The code below simply tries to copy values from one pointer to another, using cblas_ccopy
, but it results in an malloc: *** error ... incorrect checksum for freed object
error about one third of the time. Why doesn't it always work?
import Accelerate
func testCopy() {
// set capacity
let capacity: Int = 1000
// destination array
let destinationArray = UnsafeMutablePointer<Float>.allocate(capacity: capacity)
destinationArray.initialize(repeating: 0, count: capacity)
// source array
let sourceArray = UnsafeMutablePointer<Float>.allocate(capacity: capacity)
sourceArray.initialize(repeating: 1, count: capacity)
// copy values
cblas_ccopy(Int32(capacity),
UnsafeRawPointer(sourceArray),
1,
UnsafeMutableRawPointer(destinationArray),
1)
// check to see if values were copied
for idx in 0..<capacity {
print(idx, destinationArray[idx])
}
}
testCopy()
When running this as a unit test, the error is objc[44736]: autorelease pool page 0x7fecb903c000 corrupted
. When running it as a script, the error is incorrect checksum
.
I tried setting a breakpoint in malloc_error_break
but I don't understand how to interpret the output.

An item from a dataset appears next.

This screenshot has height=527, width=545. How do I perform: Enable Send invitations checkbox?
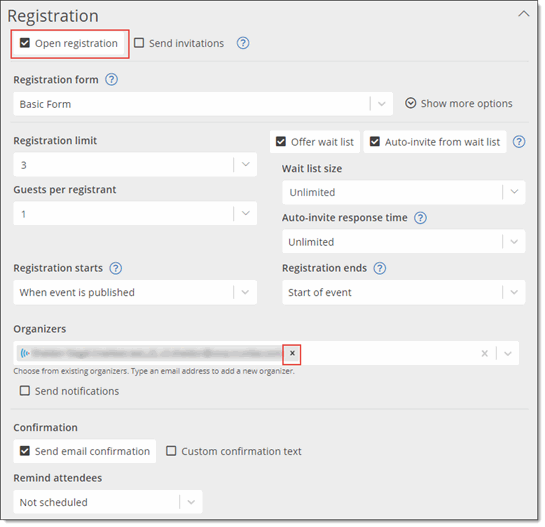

I also tried passing sourceArray
and destinationArray
to cblas_ccopy
as arguments, without converting them to raw pointers, but that did not help.
Use cblas_scopy
instead of cblas_ccopy
. cblas_ccopy
copies (single precision) complex numbers which are twice the size of the single precision numbers you actually are using, so you're overrunning the end of the buffer.